The Cathedral of Santiago de Compostela is an integral component of the UNESCO World Heritage Site in Galicia, Spain. The cathedral is the reputed burial place of Saint James the Great, one of the apostles of Jesus Christ. The cathedral has historically been a place of pilgrimage on the Camino de Santiago since the early Middle Ages, and marks the traditional end of the pilgrimage route.
The building is a Romanesque structure, with later Gothic and Baroque additions. Each of the façades along with their adjoining squares constitute a magnificent urban square.

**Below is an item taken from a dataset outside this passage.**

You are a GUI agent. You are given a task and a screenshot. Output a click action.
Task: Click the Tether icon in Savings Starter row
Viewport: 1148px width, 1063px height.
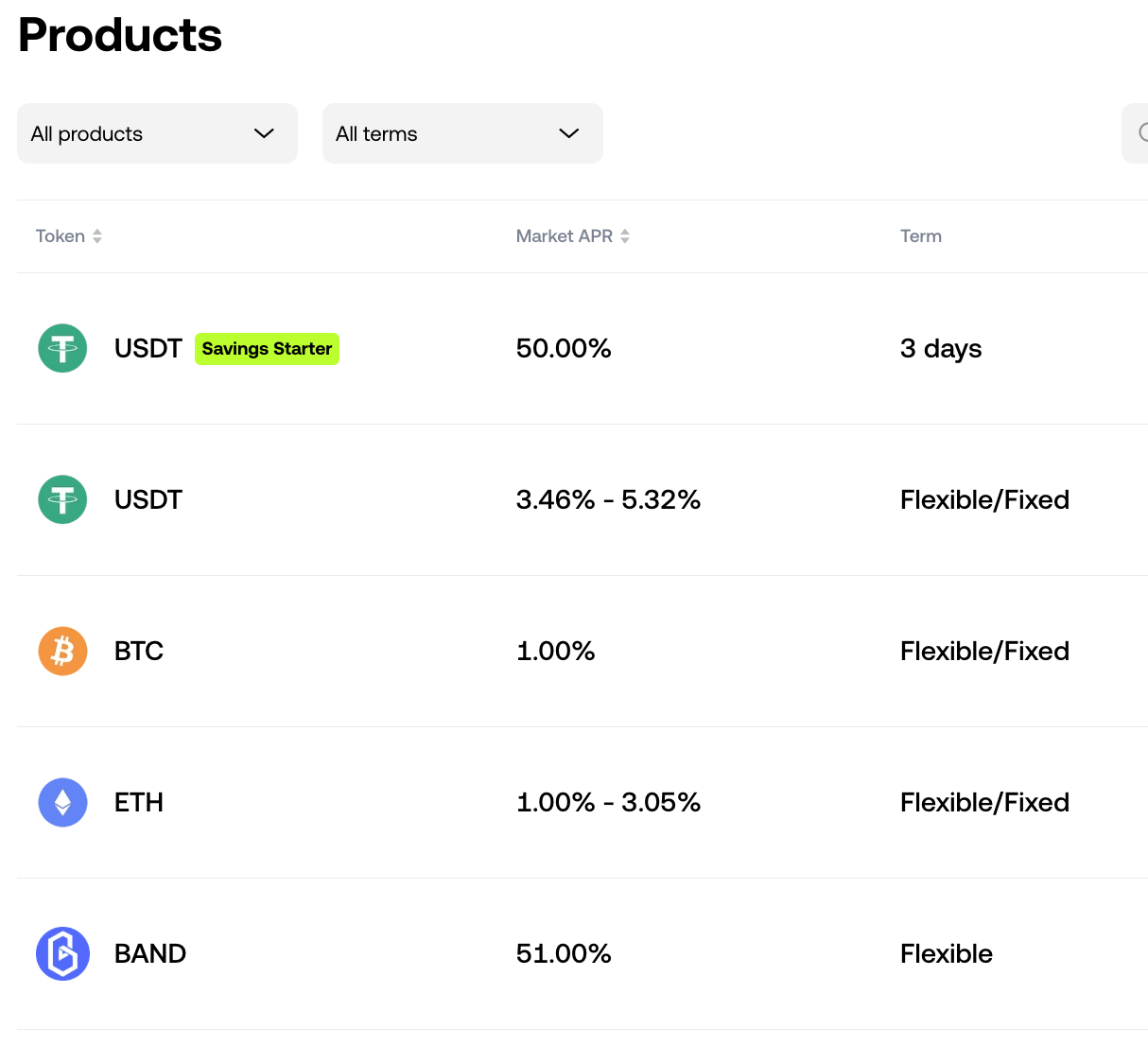(62, 348)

Façade of the Obradoiro - The Obradoiro square in front of the façade alludes to the workshop (obradoiro, in Galician) of stonemasons who worked on the square during the construction of the cathedral. In order to protect the Pórtico da Gloria from deterioration caused by weather, this façade and towers have had several reforms since the 16th century.
South façade or das Pratarías - The façade of the Silverware (Pratarías in Galician) is the southern façade of the transept of the cathedral of Santiago de Compostela and is the only Romanesque façade that is preserved in the cathedral. It was built between 1103 and 1117 and elements from other parts of the cathedral have been added in subsequent years. The square is bound by the cathedral and cloister on two sides.
North façade or da Acibecharía - The façade "da Acibecharía" (Galician name derived from the jet gemstone) is in the Praza da Inmaculada or Acibecharía, directing the last section of the Caminos Francés, Norte, Primitivo and Inglés through the old gate Franxígena or Paradise door.
East façade or da Quintana - The façade of the cathedral that overlooks the Quintana Square has two entrances: the Porta Real (royal gate) and the Porta Santa (holy gate). The Holy Door (Porta Santa) or Door of Forgiveness (Porta do Perdón) is the closest to the steps and is usually closed with a fence and opened only in Jubilee Years (years when St James's Day (25 July) falls on a Sunday).